HAT transmission requires the interaction of humans, tsetse flies and parasite reservoirs (humans, and domestic and wild animals). The animal reservoir is very important in T. b. rhodesiense and less so in T. b. gambiense, although it could explain the long-term endemicity in some foci despite control interventions.
Transmission can be interrupted by depleting the parasite reservoirs through detection and treatment of infected people and/or domestic animals and by reducing the tsetse fly population and human–tsetse contact.
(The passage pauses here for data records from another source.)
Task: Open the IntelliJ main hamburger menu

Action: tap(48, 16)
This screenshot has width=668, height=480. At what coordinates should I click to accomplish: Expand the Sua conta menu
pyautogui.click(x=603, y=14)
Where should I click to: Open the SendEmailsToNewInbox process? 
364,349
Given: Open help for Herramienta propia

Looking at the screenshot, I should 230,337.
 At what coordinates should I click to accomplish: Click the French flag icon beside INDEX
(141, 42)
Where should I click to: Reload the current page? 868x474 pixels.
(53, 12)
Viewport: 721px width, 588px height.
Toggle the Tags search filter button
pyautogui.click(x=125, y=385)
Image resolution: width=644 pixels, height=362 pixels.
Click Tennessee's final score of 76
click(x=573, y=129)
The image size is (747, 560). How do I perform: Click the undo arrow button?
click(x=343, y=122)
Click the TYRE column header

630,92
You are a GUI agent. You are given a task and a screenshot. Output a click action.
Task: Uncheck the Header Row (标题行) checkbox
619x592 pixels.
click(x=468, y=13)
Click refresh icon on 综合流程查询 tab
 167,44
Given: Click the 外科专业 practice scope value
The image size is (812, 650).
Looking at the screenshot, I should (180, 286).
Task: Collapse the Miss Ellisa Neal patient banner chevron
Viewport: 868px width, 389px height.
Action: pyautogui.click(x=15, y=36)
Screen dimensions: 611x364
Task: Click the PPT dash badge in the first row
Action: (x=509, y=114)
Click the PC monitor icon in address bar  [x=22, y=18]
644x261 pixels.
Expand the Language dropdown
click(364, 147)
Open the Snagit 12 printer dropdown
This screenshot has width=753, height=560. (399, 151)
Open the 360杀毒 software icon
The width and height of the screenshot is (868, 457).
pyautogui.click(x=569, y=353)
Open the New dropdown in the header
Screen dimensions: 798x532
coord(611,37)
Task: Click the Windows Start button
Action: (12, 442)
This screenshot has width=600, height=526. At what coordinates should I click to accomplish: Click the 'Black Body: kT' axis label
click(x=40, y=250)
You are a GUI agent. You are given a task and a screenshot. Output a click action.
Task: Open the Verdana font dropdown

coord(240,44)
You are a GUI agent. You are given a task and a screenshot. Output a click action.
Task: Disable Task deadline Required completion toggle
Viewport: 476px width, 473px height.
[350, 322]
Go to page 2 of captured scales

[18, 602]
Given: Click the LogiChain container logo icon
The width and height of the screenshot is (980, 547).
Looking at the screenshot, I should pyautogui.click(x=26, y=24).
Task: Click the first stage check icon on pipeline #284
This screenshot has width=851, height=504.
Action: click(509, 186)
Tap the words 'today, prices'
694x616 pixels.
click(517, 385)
In 1995, about 25 000 cases were detected, 300 000 undetected cases were estimated and 60 million people were estimated to be at risk of HAT infection. In 2001, WHO launched an initiative to reinforce control and surveillance, and HAT decreased markedly in the ensuing years. In 2019, fewer than 1000 cases were found. This reduction does not reflect a lack of control efforts as in general active and passive screening has been maintained at similar levels (around 2.5 million people screened per year).
After infection, trypanosomes multiply in the blood and lymph (first-stage, haemolymphatic) and, following a variable incubation period (from days to months), unspecific symptoms and signs such as headache, fever, weakness, joint pain, and lymphadenopathy appear.